Celebre per la bellezza e dolcezza del clima e per la feracità del suolo, che la favola le attribuisce, per essere stata irrigata da una pioggia d’oro.
Pag. 144, v. 896.
Lorenzo Lippi ha un epigramma su questo argomento, cosíFonte/commento: norm. tradotto da Arnaldo Bonaventura nel suo bel volume: La Poesia neo-latina in Italia dal sec. XIV al presente: saggio e versioni poetiche. Lapi edit., 1900.

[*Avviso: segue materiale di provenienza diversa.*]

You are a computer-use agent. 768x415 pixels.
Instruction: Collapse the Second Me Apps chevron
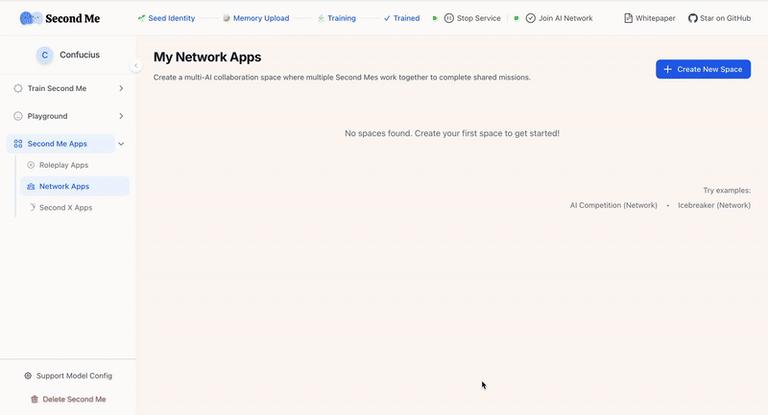121,144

Scolpí la man di Fidia l’aspetto di Giove. — E il modello? — gli chieser. — Tale, disse, lo fece Omero.
Pag. 146, v. 926.
Zoilo, grammatico e critico, fu cosí aspro censore di Omero da esser soprannominato ὅμηρομάστιγος (flagello di Omero). Tolomeo Filadelfo, re d’Egitto, grande protettore degli studi e ammiratore del sommo poeta, vendicò la gloria di lui, facendo, secondo alcuni, crucifiggere il detrattore insolente, secondo altri lapidarlo o bruciarlo vivo a Smirne, presso cui scorre il Melète. V. rispetto alla favola sulla nascita di Omero i v. 325 sgg. di questa Selva.
Pag. 147, v. 936 alla fine.
Conclusione. Descrizione della meravigliosa villa medicea del Poggio a Caiano costruita dal Magnifico, il quale pure la celebrò con le note stanze “Ambra„, e in cui, secondo il Del Lungo, pare scrivesse il Poliziano la presente Selva. Amenità del sito, reso piú attraente dall’abbondanza delle acque derivatevi e dal vario e straordinario numero di animali nostrani e forestieri fatti venire dai luoghi piú remoti. Vedi per maggiori particolari le note del Del Lungo.